Ardından her kaçan gol, coşkuyu öfkeye dönüştürdü.
 Bu duygular med-ceziri, son golle noktalandı.
Ayrılırken sahaya sırtını dönen 50 bin yüzde yas vardı.
 * * *
Çıkışta kulak misafiri olduğum her dil, gol kaçıran oyunculara lanet yağdırıyordu. “Volkan da patlayacak günü bulmuş”tu.
 Bu ruh hali bana, bir sosyal psikoloji kuramını hatırlattı.
İngilizce adı: “Self-serving bias”... (Miller Ross, 1975).
 Futbol örneğinde “Kendine taraftarlık” diye çevrilebilir.
 Özeti şu:
“İnsan, başarıyı kendine mal eder, başarısızlığı başkasına...”
Araştırmalar gösteriyor ki bireyler, zaferlerini kişisel özelliklerine, yenilgilerini ise dış faktörlere bağlıyor. Böylece benlik, kendini korumaya alıyor.
 Takımı yenerse zafere ortak çıkıyor; “Biz yendik” diyor.
 Yenilince sorumluluğu üstüne alınmıyor, “Futbolcular yenildi” oluyor.
 Sınavda da öyledir:
İyi not alan, “süper zeki” olduğu için geçmiştir.
 Notu kötüyse kimse “Ben zeki değilim”, “Yeterince çalışmamışım” demez. Ya “sorular çok kazıktı”r. Ya “Hoca ona takmış”tır.
 Başarıyı sahiplenmedeki girişkenlik, başarısızlıkta hızla erir; zihin, her yenilgiye dışarıda bir mazeret üretir.
 Yani nihayette taraftar, kendinin taraftarıdır.
 Zaferde “Aslan payı”nı kendisi alır.
 * * *
 Bu bencilliğin, insanları ders almaktan, hatalarını düzeltmekten alıkoyduğunu belirtip asıl ilginç bölüme geçelim:
“İnsanlar” diye genelledim, ama aslında bu davranışın insandan insana, daha doğrusu toplumdan topluma değiştiğini ortaya koyuyor araştırmalar...
 Yani “kusur”, genetik değil, kültürel...
Amerika’da yapılan araştırma, Japonya’da tekrarlandığında “kendine taraftarlık”ın doğuda pek geçerli olmadığı çıktı ortaya...

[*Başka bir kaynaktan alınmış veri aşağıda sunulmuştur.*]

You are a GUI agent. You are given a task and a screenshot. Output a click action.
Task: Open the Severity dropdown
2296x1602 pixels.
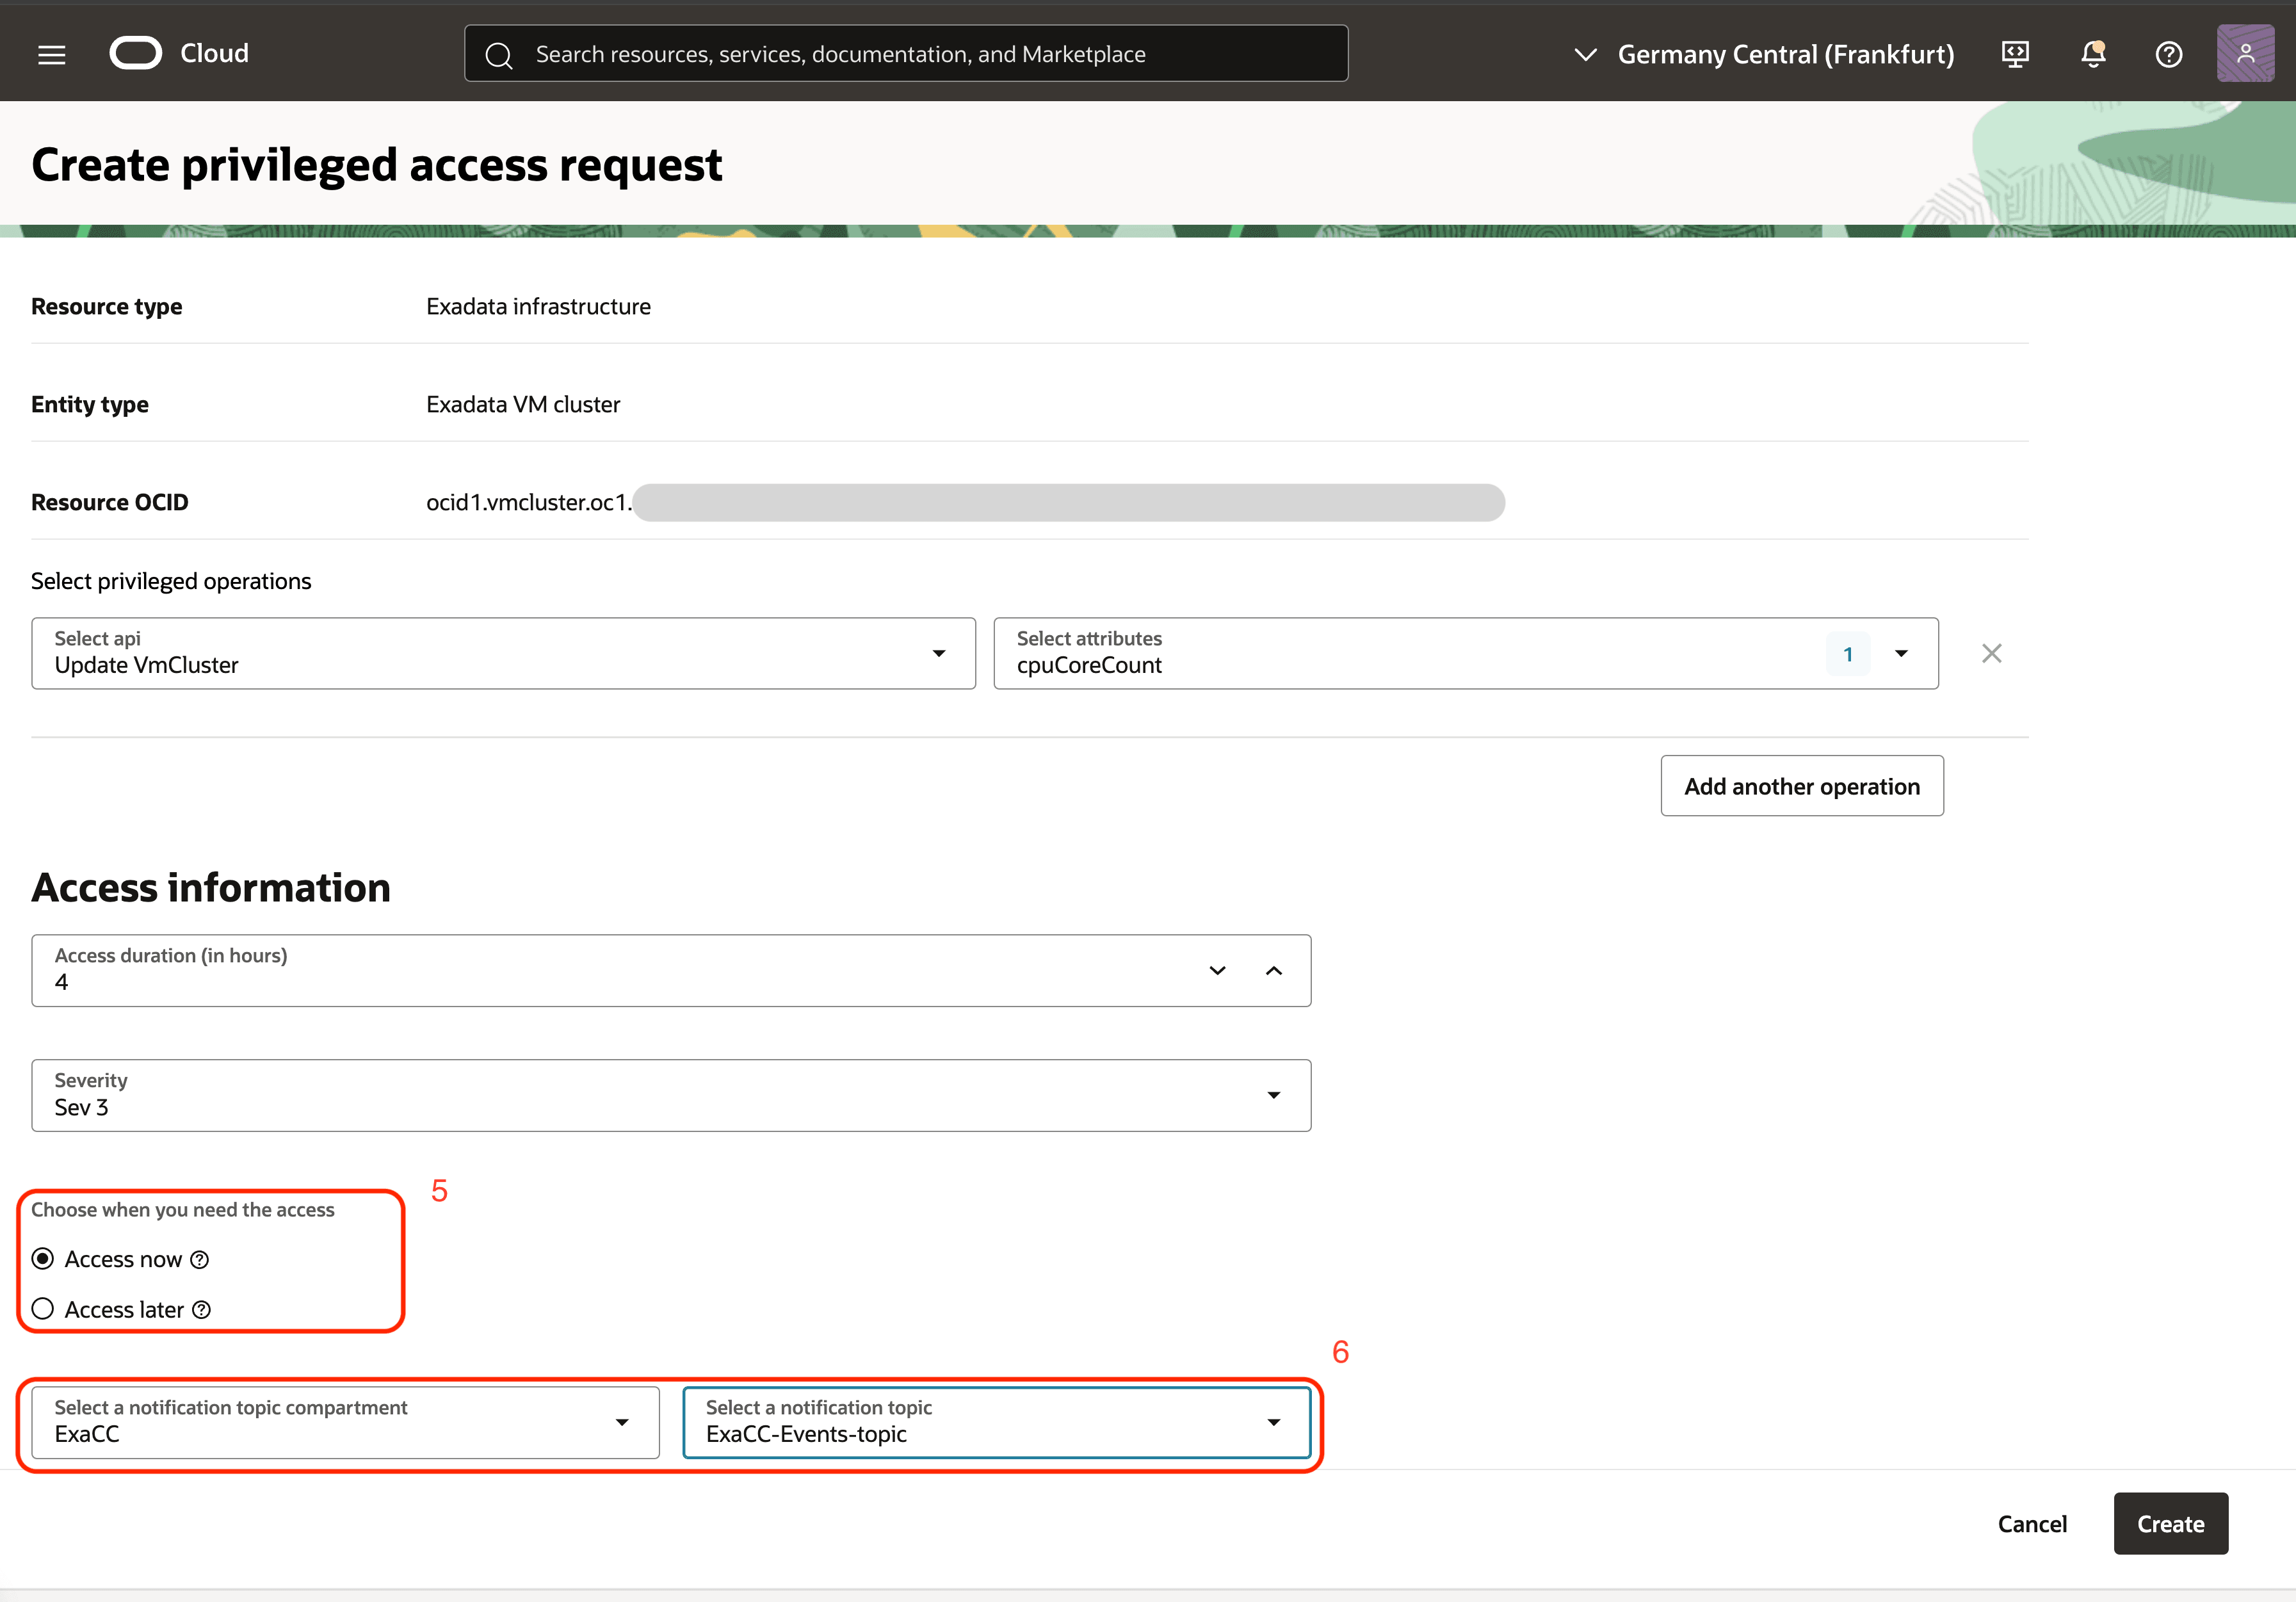tap(1273, 1095)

 Bireyin önemsendiği Batılı toplumların aksine doğuda grup çıkarı ön plandaydı.
“Doğulu” lafa “Ben” diye değil, “Biz” diye giriyordu.
 Başarıyı gruba (şirkete, takıma vs.) mal ederken, başarısızlığın nedenini kendinde arıyor, bazen harakiri yapıp kendini cezalandırıyordu.
 Çoğu Amerikalı yenildiğinde “Rakip güçlüydü” veya “Şanssızdım” diye sızlanırken, çoğu Japon, “Ben zayıftım”ı itiraf ediyordu.
 Zaferde “Çok iyiydim, başardım” diyen Amerikalılara karşı Japonlar, “Şansım yardım etti” ya da “Takımın başarısı” yorumu yapıyordu.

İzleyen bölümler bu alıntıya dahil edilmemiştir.